» **EXTRAIT DU TEXTE**:
------------
Pour moi mobilité des textes et matérialité des œuvres sont étroitement liées et nous obligent à considérer cinq raisons qui produisent la pluralité des textes d’une même œuvre : le régime de leur attribution, entre nom d’auteur et anonymat ; leurs variantes textuelles d’une édition à l’autre ; les formes matérielles de leur publication et de leur circulation, les migrations d’une « même » œuvre entre genres et entre langues ; enfin les attentes, modalités et pratiques de leurs lectures.
Tous les textes, littéraires ou techniques, religieux ou administratifs, scientifiques ou philosophiques, ont été transformés, à des degrés divers, par ces variations. C’était là la raison d’être de ma chaire au Collège de France et l’objet même de mes recherches publiées ou en cours.
Guillaume Boccara :
Dans cette même Leçon inaugurale de 2007 dans laquelle vous énoncez ce qui allait être votre programme de recherche dans le cadre de la Chaire « Écrit et cultures dans l’Europe moderne », vous observez que si la lecture a déjà connu plusieurs révolutions, notamment du passage du rouleau au codex, celle que nous connaissons aujourd’hui avec numérique et livre électronique tend à opérer des changements sans précédent. Et contrairement à ce que l’on pourrait croire, vous nous dites que la lecture face à l’écran « n’est pas la lointaine héritière des pratiques permises et suscitées par le codex » ! Pourriez-vous nous expliquer pourquoi la textualité numérique présente des défis radicalement nouveaux qui tendent à changer en profondeur nos façons de lire, de nous émouvoir à travers la lecture, d’entrer en relation avec les autres et, dernière chose et non des moindres, de concevoir la notion même d’auteur/e ?
------------
» **ÉNONCÉ DU PROBLÈME**: Rédigez la suite de l'entretien sur la pluralité des textes et la lecture numérique, à partir de l'endroit où il s'arrête. Les lignes n'interviennent d'aucune façon dans ce travail.

» **DONNÉES RECUEILLIES**:
------------
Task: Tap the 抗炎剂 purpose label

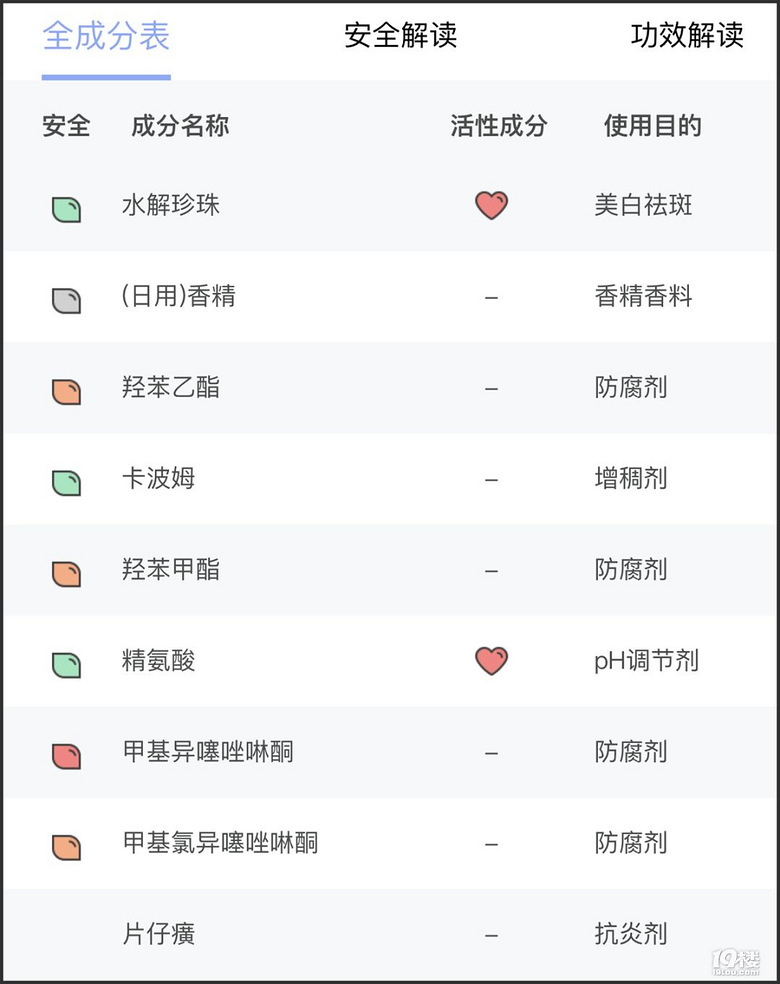Action: tap(631, 934)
------------
» **RÉPONSE FINALE**:
Roger Chartier :
En rompant l’ancien lien entre le texte et l’objet dans lequel il est inscrit, entre les discours et leurs matérialités propres, le monde numérique impose une révision radicale des gestes et des notions que nous associons à l’écriture. Il ne faut pas sous-estimer l’originalité de notre présent. Les différentes transformations de la culture écrite, qui dans le passé étaient toujours séparées, se présentent simultanément dans l’univers numérique. La révolution de la communication électronique est à la fois une révolution de la technique de production et de reproduction des textes, une révolution de la matérialité et de la forme de leur support, ainsi qu’une révolution des pratiques de lecture. Une nouvelle écologie de l’écriture s’est ainsi établie, caractérisée par plusieurs traits.
Le premier est l’usage du même support pour lire et écrire. Dans le monde pré-numérique, les objets destinés à la lecture de textes imprimés (livres, revues ou journaux) étaient séparés de ceux destinés à l’écriture personnelle (feuilles, carnets, lettres). Dans le monde électronique, c’est sur le même écran que se combinent étroitement les deux pratiques des nouveaux « wreaders », lecteurs qui écrivent et écrivains qui lisent.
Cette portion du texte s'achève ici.